Listed entries
____________

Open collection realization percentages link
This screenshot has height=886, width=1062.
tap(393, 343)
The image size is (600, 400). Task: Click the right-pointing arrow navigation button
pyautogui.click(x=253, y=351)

____________

Aim
Copy the data above line for line, without changing a single character.

Solution for this exercise
Open collection realization percentages link
This screenshot has height=886, width=1062.
tap(393, 343)
The image size is (600, 400). Task: Click the right-pointing arrow navigation button
pyautogui.click(x=253, y=351)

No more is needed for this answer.